##### PROVIDED RECORDS #####

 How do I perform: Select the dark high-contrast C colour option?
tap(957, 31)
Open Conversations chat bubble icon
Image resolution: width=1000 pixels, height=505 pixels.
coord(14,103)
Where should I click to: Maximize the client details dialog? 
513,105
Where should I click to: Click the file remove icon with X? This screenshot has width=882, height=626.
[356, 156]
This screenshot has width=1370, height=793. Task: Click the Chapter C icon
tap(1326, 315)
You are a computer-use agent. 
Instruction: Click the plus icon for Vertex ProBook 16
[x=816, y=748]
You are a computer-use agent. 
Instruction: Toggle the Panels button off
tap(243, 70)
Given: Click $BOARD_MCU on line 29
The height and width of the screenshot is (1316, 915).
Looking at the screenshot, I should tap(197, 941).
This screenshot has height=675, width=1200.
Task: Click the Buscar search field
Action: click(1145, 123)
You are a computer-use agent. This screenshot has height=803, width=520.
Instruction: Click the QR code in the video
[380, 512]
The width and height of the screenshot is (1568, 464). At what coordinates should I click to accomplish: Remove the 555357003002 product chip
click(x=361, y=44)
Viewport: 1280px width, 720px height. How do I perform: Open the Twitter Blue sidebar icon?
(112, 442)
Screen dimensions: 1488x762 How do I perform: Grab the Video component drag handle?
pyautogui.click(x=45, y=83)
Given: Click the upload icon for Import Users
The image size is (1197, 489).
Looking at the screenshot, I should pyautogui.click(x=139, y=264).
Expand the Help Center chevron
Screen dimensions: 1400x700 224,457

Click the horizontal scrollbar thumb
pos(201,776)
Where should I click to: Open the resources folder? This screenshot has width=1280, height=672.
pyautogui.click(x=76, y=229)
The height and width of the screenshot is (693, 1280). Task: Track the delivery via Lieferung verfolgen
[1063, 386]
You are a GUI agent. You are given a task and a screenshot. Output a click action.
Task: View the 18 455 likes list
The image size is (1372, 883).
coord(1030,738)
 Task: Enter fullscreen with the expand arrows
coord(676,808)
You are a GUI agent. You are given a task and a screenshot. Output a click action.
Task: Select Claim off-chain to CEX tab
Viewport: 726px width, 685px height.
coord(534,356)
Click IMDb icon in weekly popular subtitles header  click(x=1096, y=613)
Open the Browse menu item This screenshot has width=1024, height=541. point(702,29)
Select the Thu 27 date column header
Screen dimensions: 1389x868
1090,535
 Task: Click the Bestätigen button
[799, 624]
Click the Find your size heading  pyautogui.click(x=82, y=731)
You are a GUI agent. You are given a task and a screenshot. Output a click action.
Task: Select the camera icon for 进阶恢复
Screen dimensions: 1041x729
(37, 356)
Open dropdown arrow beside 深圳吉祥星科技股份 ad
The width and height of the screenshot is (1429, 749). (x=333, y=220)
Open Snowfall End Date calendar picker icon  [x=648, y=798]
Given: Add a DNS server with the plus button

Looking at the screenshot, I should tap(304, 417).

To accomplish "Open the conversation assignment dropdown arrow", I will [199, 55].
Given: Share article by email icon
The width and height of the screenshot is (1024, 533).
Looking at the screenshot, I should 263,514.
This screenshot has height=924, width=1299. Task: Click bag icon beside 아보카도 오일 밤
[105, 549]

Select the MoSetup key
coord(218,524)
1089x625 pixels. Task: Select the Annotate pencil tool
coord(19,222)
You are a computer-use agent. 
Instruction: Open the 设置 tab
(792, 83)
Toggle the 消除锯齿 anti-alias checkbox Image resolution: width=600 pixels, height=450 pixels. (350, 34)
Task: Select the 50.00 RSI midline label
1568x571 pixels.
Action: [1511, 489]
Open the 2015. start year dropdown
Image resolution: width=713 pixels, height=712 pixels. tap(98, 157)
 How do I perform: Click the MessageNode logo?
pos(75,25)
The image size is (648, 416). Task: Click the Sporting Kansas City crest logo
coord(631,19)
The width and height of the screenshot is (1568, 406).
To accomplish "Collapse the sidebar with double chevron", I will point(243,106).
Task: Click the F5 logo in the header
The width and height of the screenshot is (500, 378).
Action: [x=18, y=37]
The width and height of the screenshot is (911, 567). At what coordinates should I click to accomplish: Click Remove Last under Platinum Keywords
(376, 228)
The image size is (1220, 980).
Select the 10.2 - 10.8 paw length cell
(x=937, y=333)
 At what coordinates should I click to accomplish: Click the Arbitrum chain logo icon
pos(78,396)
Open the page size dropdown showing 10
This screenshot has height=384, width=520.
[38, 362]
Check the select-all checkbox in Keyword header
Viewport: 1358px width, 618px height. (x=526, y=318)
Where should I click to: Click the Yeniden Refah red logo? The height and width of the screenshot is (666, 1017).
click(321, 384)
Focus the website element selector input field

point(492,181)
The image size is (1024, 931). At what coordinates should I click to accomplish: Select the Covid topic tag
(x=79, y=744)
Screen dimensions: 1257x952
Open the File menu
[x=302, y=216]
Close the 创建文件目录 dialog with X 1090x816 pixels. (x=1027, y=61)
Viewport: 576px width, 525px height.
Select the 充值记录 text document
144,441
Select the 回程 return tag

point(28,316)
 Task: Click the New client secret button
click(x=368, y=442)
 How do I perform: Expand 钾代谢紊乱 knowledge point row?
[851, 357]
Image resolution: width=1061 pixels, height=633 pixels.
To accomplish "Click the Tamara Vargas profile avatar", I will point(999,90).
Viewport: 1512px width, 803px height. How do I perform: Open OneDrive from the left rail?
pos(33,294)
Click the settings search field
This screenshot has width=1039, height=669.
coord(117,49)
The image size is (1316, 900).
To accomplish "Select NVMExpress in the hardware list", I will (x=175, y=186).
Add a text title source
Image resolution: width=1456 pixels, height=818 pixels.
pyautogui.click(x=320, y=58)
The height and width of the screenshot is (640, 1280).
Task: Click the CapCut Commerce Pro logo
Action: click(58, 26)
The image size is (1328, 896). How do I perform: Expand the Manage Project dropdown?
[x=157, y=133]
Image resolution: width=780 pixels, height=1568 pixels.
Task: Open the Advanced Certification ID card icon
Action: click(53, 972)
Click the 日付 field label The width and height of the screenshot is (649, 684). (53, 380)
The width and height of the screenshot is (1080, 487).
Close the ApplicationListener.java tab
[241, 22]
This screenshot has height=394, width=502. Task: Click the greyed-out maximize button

#####

> **PROBLEM STATEMENT**: Which lines of the listing contain the string "will"? Copy every one of them.

> **ANSWER BOX**:
To accomplish "Open the conversation assignment dropdown arrow", I will [199, 55].
To accomplish "Collapse the sidebar with double chevron", I will point(243,106).
To accomplish "Click the Tamara Vargas profile avatar", I will point(999,90).
To accomplish "Select NVMExpress in the hardware list", I will (x=175, y=186).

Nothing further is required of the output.